EXERCISE OBJECTIVE: From the line containing "The height and" to the end of the records, print every line exactly, both ends included, and leave out the pictures.

---+---

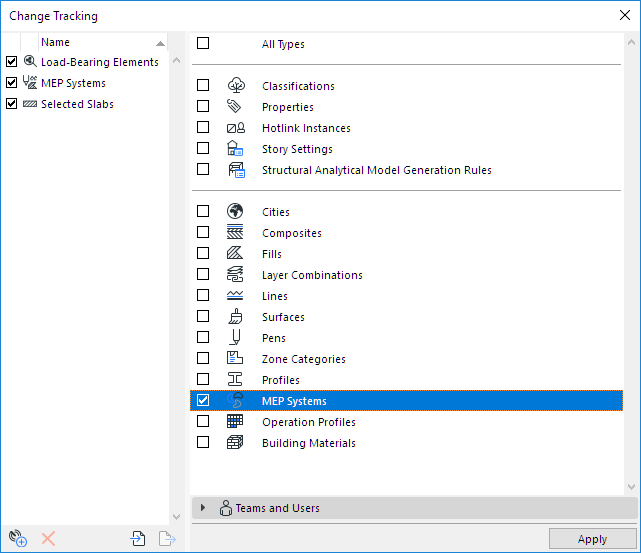The image size is (641, 553).
Task: Click the Classifications tree icon
Action: (x=236, y=86)

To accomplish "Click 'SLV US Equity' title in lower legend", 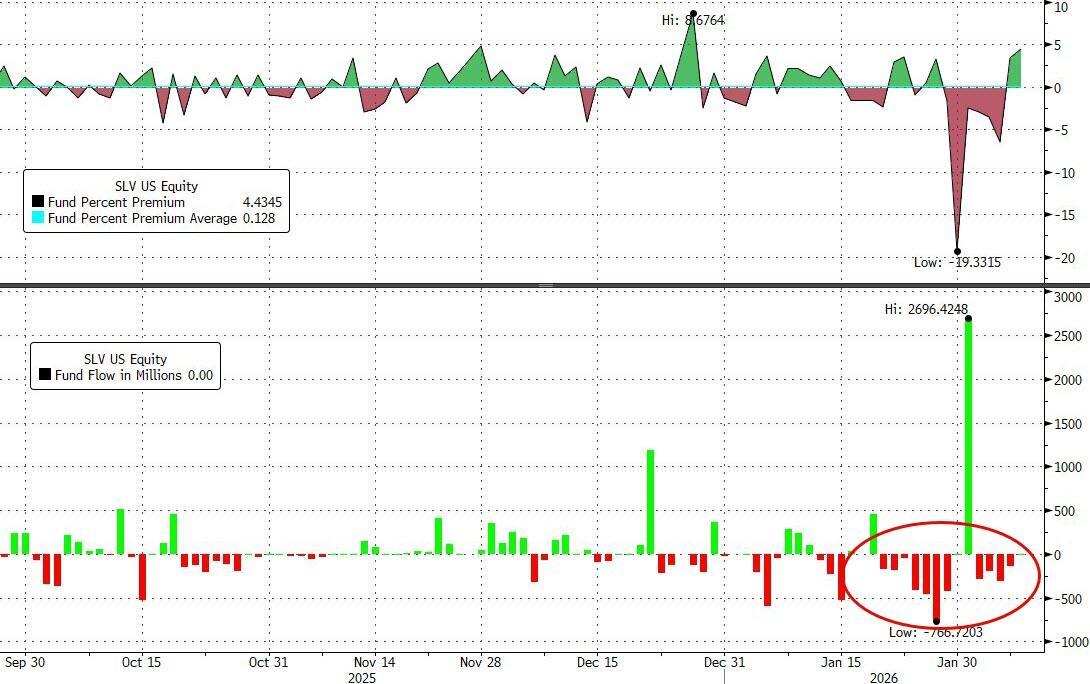I will tap(125, 359).
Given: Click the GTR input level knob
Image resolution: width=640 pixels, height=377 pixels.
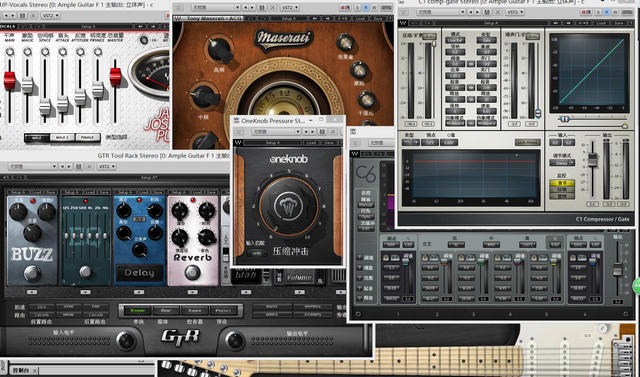Looking at the screenshot, I should coord(126,340).
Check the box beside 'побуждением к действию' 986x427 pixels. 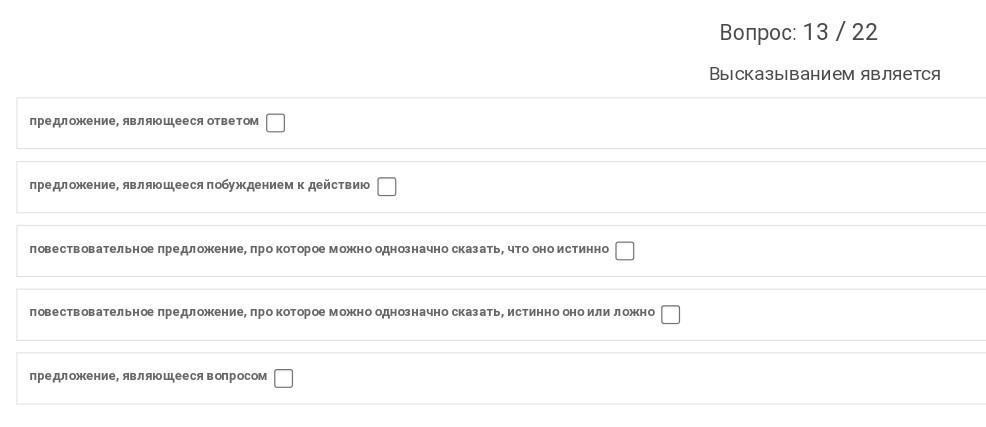[387, 187]
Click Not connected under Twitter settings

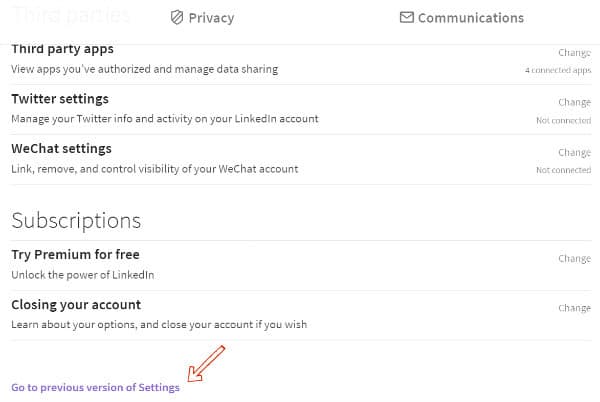[x=563, y=120]
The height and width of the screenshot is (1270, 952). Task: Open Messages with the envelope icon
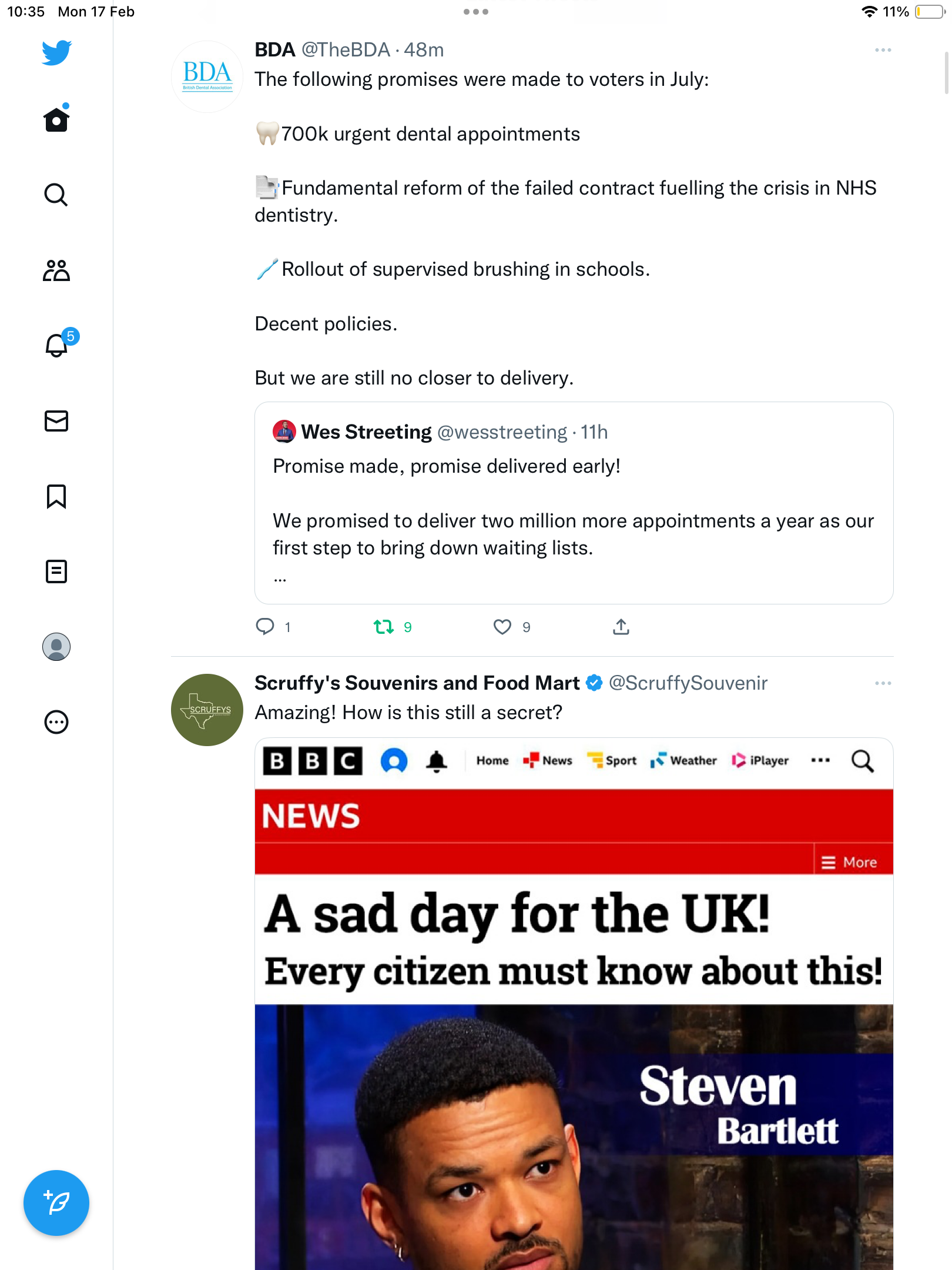(56, 421)
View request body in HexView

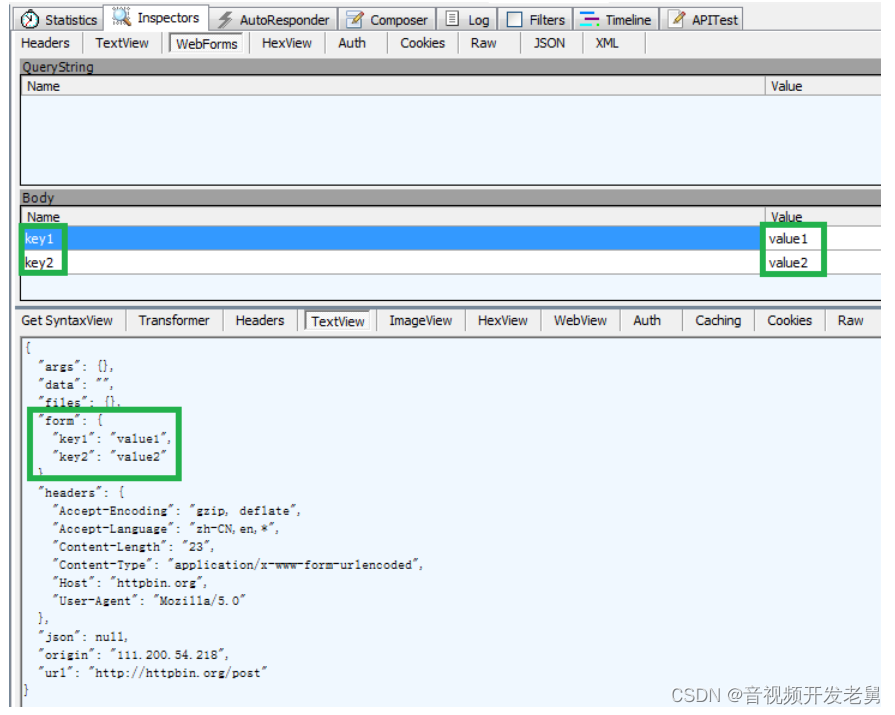(x=286, y=43)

---+---

FINISHED TASK:
The height and width of the screenshot is (1270, 952). Task: Open Messages with the envelope icon
(56, 421)
View request body in HexView

(x=286, y=43)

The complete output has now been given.